Repeated running of Step 4 is the point, as none of this is a one-time solution. The God-Component shape tends to creep back whenever larger feature additions impinge on existing architecture, so it has to be a standing part of the loop instead of a huge cleanup you finally do once individual components/files are too big to read. Concretely: in brandmodal that onboarding component (an OnboardingProvider) went from a ~3,000-line God Component to a ~1,200-line orchestrator, with state, resume, transitions, provisioning and account-completion each extracted into its own focused module, backed by an ADR recording the decision.

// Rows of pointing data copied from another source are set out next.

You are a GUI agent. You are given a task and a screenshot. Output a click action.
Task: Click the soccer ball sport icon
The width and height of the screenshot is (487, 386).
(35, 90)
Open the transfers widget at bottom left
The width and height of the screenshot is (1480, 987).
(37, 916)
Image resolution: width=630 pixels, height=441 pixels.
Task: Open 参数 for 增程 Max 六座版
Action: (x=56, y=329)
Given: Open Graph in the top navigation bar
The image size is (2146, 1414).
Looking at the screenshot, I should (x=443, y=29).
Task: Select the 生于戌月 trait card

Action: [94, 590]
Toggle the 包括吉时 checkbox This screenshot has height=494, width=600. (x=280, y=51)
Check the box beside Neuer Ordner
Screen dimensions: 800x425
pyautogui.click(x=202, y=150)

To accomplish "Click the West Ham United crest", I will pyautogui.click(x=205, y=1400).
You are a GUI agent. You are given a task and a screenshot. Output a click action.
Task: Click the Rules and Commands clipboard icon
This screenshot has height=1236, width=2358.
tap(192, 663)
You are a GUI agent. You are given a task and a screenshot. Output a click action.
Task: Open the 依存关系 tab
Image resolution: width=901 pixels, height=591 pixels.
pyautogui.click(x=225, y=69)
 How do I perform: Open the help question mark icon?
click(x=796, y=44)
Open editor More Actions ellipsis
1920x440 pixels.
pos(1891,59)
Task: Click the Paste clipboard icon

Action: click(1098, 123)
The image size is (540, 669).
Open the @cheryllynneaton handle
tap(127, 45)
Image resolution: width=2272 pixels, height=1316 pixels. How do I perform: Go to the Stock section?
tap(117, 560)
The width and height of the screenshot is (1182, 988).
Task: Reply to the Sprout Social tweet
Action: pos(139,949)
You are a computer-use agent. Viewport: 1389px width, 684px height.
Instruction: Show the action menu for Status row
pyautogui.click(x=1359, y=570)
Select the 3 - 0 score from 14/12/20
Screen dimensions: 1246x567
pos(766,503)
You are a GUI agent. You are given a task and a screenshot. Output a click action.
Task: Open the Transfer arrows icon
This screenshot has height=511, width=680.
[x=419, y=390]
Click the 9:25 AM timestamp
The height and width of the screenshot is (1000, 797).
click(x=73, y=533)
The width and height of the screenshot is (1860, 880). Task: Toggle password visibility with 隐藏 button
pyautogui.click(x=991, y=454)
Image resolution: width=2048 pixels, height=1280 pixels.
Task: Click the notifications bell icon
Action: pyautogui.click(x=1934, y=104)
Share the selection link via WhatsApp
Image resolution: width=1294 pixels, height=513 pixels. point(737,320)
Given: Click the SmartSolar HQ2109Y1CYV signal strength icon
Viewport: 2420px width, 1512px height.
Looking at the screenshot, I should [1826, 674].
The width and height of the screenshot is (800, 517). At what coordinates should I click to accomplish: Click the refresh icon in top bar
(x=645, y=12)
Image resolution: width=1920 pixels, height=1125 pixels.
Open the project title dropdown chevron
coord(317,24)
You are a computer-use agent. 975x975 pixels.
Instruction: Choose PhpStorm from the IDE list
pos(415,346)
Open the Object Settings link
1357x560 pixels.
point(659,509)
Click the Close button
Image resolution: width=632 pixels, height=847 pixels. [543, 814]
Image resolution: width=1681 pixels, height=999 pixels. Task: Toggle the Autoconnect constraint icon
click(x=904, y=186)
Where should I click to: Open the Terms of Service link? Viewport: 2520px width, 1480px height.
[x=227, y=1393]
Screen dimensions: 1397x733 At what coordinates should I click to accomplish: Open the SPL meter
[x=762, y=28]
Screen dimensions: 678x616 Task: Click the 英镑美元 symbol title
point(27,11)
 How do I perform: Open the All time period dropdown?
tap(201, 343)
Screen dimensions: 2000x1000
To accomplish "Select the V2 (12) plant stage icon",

That loop is mostly preventive as it keeps boundaries from collapsing as you build. However, one could presume that at this point, most codebases already have a God Component or two buried in them, and the modular mirage means you often can't spot them by reading the directory tree alone. graphify is a good complement on the detection side. It turns a codebase (or docs, or almost anything) into a knowledge graph and surfaces its god nodes: the most-connected components that everything flows through, ranked by connectivity. Because it maps the actual relationships rather than the file layout, it sees past the mirage, flagging a node as central even when its responsibilities are scattered across a tidy-looking set of files. So one line of attack could be to find the god node first, then point the deepening loop at it.

A deep module = simple interface, complex implementation. Steer the agent toward that on purpose, in the prompt, before it reaches for the open file. I can't claim this is a full fix (after all, as the AI-Generated Smells study showed, the models are pretty much trained to write code this way), but I've found it certainly helps, both improving the codebase and keeping me (relatively more) sane while working on it!

Takeaways

Agents add; they rarely subtract. Left unsupervised they keep collapsing boundaries until changing anything changes everything. The architecture is one of the things they won't have the taste to decide for you yet, so you will need to help them get it.

References

• Stevens, W. P., Myers, G. J., & Constantine, L. L. (1974). "Structured Design." IBM Systems Journal 13(2), 115–139.
• Yau, S. S., Collofello, J. S., & MacGregor, T. M. (1978). "Ripple Effect Analysis of Software Maintenance." Proc. COMPSAC '78, 60–65.
• Ousterhout, J. K. (2018). A Philosophy of Software Design.
• Sculley, D., et al. (2015). "Hidden Technical Debt in Machine Learning Systems." Advances in Neural Information Processing Systems 28 (NeurIPS 2015).
• GitClear. (2025). AI Copilot Code Quality: 2025 Data Suggests 4x Growth in Code Clones. Industry report; 211M changed lines analysed.
• Zhu, Y. C., Tsantalis, N., & Rigby, P. C. (2026). AI-Generated Smells: An Analysis of Code and Architecture in LLM- and Agent-Driven Development. arXiv:2605.02741. Beyond the findings quoted above, the paper reports a "Volume–Quality Inverse Law" (code volume predicts architectural smells, ρ = 0.94), that more capable models tend to produce denser, more bloated code, and that requirement specificity had no statistically significant effect on smell counts (p > 0.8).